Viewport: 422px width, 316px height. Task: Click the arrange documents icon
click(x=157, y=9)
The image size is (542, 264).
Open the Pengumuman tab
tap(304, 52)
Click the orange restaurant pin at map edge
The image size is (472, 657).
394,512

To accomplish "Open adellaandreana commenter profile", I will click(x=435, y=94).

□ □ □

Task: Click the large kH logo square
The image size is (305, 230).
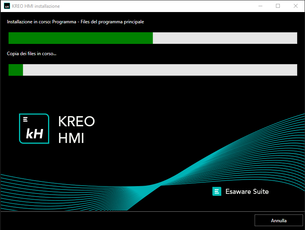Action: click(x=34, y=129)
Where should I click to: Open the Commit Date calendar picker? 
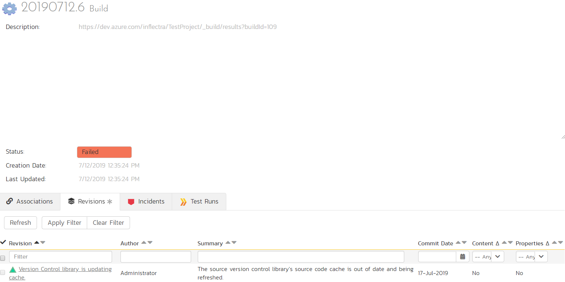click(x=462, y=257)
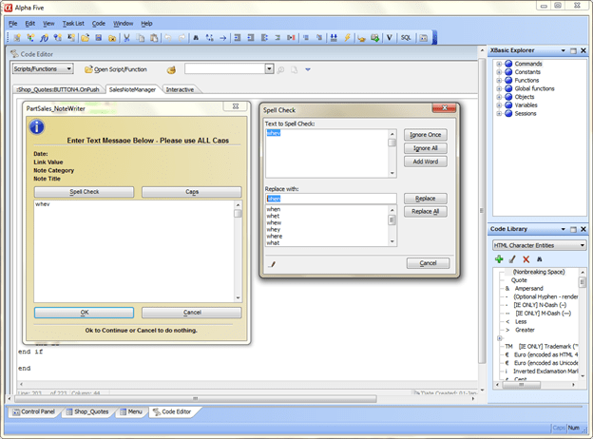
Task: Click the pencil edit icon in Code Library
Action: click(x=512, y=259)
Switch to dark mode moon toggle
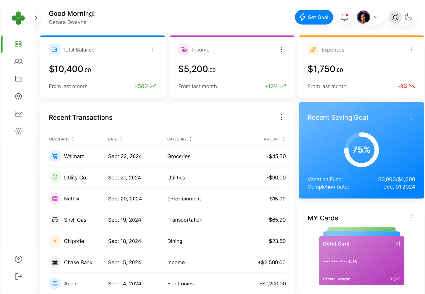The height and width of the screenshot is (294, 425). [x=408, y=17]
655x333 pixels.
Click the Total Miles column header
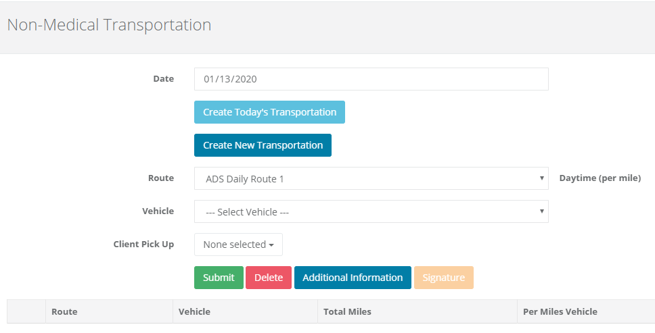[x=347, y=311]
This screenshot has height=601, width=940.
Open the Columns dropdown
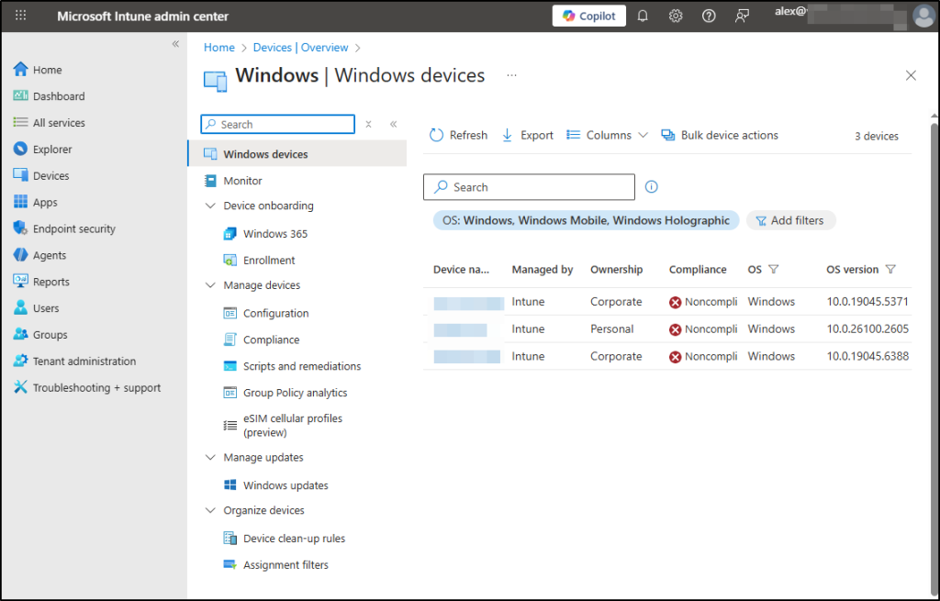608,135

□ □ □

● Activity
In the listing above, find the line holding "The image size is (305, 230)." and the line holding "655x333 pixels.". Reproduce those two lines and all between them exactly, leaving out pictures.

● Solution for this task
The image size is (305, 230).
Action: click(x=34, y=129)
Where should I click to: Open the Commit Date calendar picker? 
click(x=462, y=257)
Task: Click the pencil edit icon in Code Library
Action: click(x=512, y=259)
Switch to dark mode moon toggle
The height and width of the screenshot is (294, 425). [x=408, y=17]
655x333 pixels.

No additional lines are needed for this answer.